Postuum excuus voor Brinkman
Den Haag
Ruud Lubbers die in februari overleed, schrijft dat postuum in zijn memoires Persoonlijke herinneringen.Twaalf jaar was hij minister-president, tussen 1982 en 1994. Hij noteert: ‘Ach, ik was moe. Opgebrand. Het was tijd om op te stappen.’
Lubbers had zelf Brinkman aangewezen als de man die na hem het CDA en indien mogelijk de regering zou moeten gaan leiden. Brinkman was fractievoorzitter en stelde zich als kroonprins niet deemoedig op in de coulissen, maar beklom op tal van plaatsen in het land het toneel om openlijk het derde kabinet van Lubbers, een coalitie tussen CDA en PvdA, te bekritiseren. De kroonprins tartte de koning.

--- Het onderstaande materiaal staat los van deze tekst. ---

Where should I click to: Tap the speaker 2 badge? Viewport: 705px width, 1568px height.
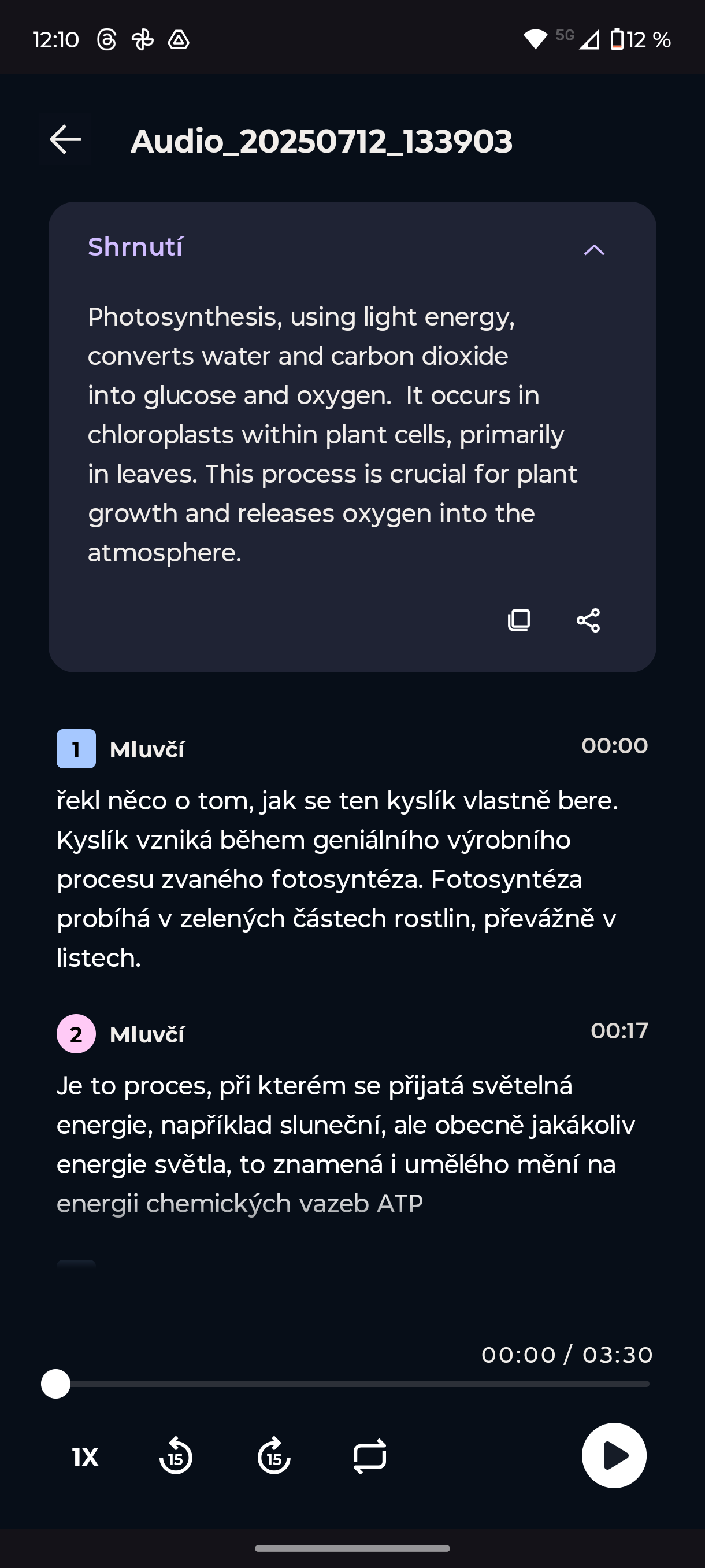pos(76,1034)

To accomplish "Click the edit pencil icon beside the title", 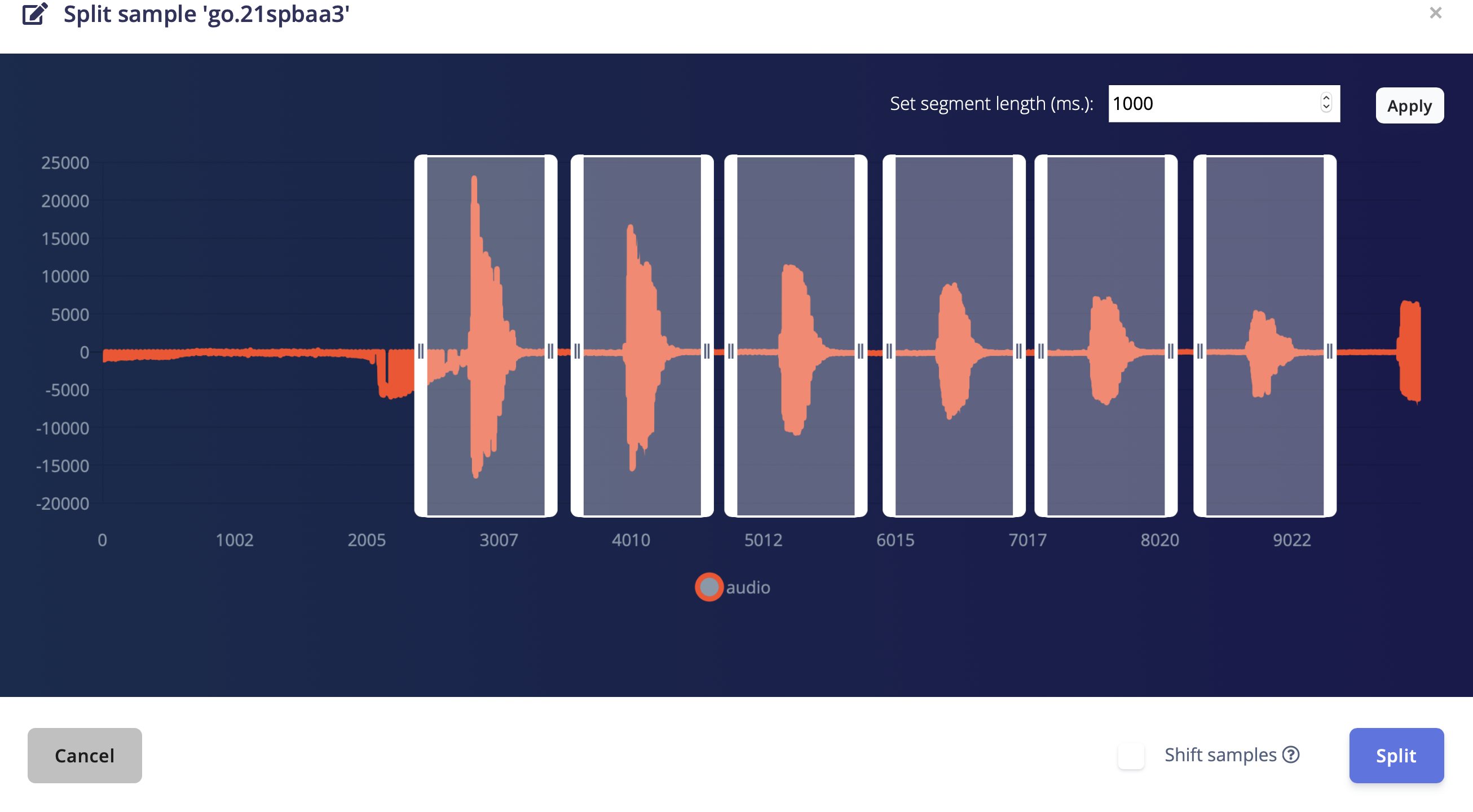I will point(35,14).
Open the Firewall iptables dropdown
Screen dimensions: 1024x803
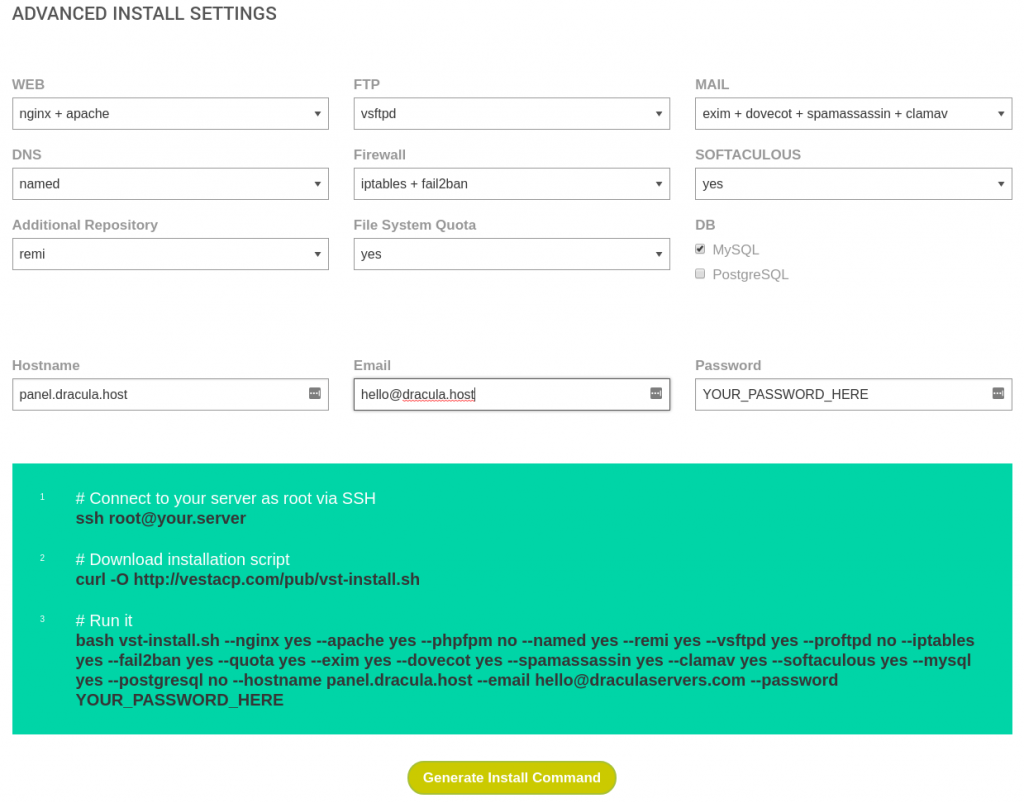pyautogui.click(x=511, y=184)
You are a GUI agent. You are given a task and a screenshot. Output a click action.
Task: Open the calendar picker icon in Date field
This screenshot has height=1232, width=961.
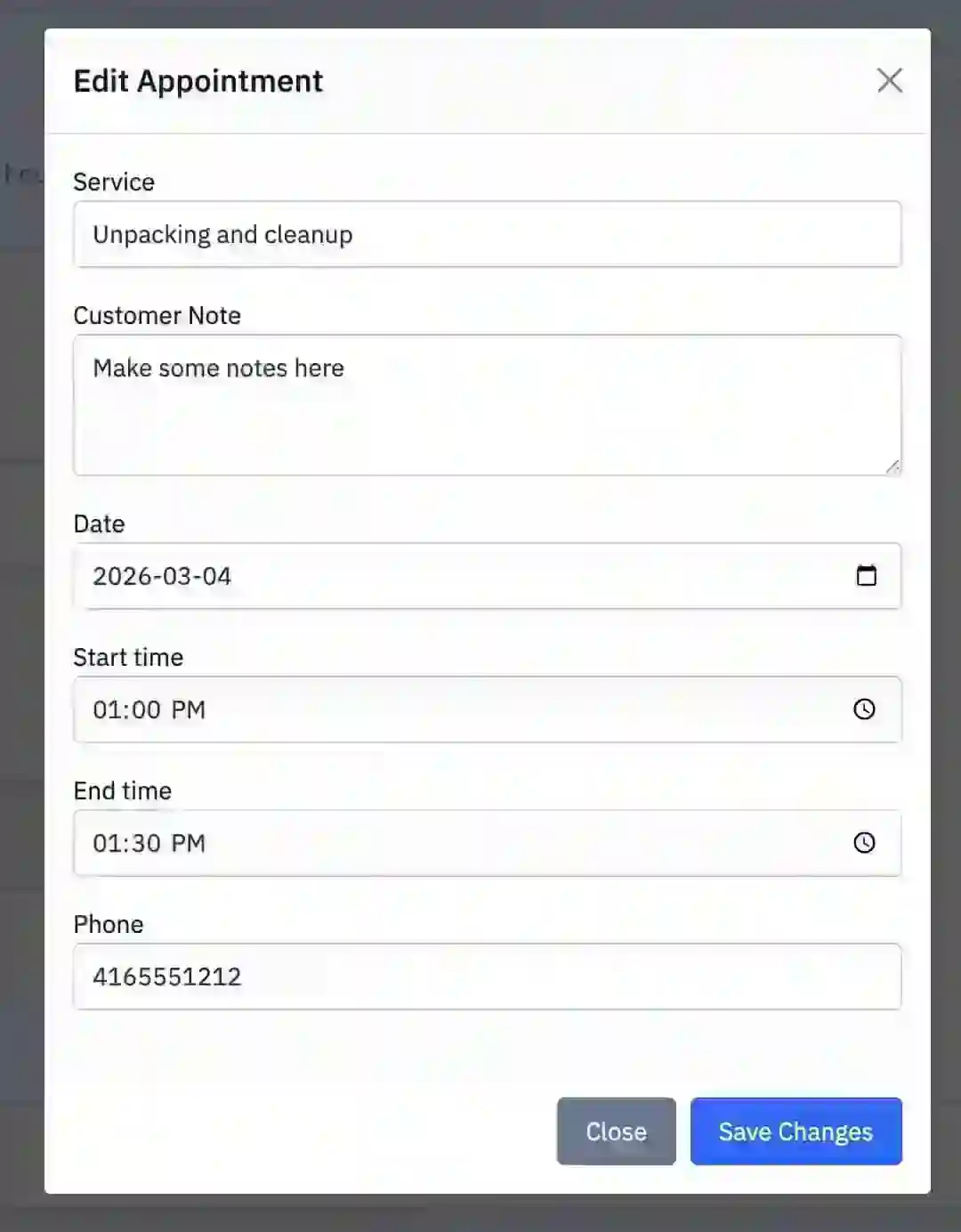click(x=866, y=576)
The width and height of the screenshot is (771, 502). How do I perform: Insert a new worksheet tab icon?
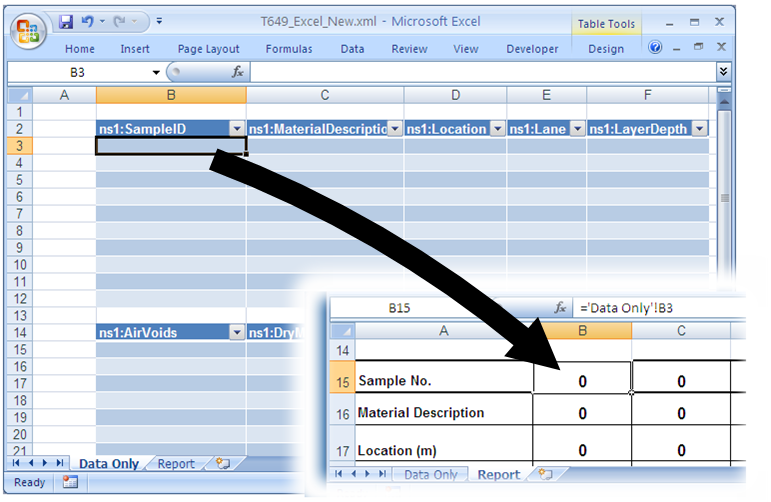point(222,464)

De veenbrand werd een uitslaande fik toen Brinkman in 1992 in een rede op Texel over het kabinet-Lubbers de berucht geworden zinsnede sprak: ‘Het speelkwartier is over.’
Lubbers nam wraak aan de vooravond van de verkiezingen van mei 1994. Op een spreekbeurt in Kerkdriel zei hij onverhoeds: ‘Ik persoonlijk ga eens stemmen op nummer 3 van het CDA, dat is Ernst Hirsch Ballin.’
Hij passeerde openlijk lijsttrekker Brinkman. De vader doodde de uitverkoren zoon. Het CDA verloor twintig zetels, PvdA en VVD vonden elkaar in Paars.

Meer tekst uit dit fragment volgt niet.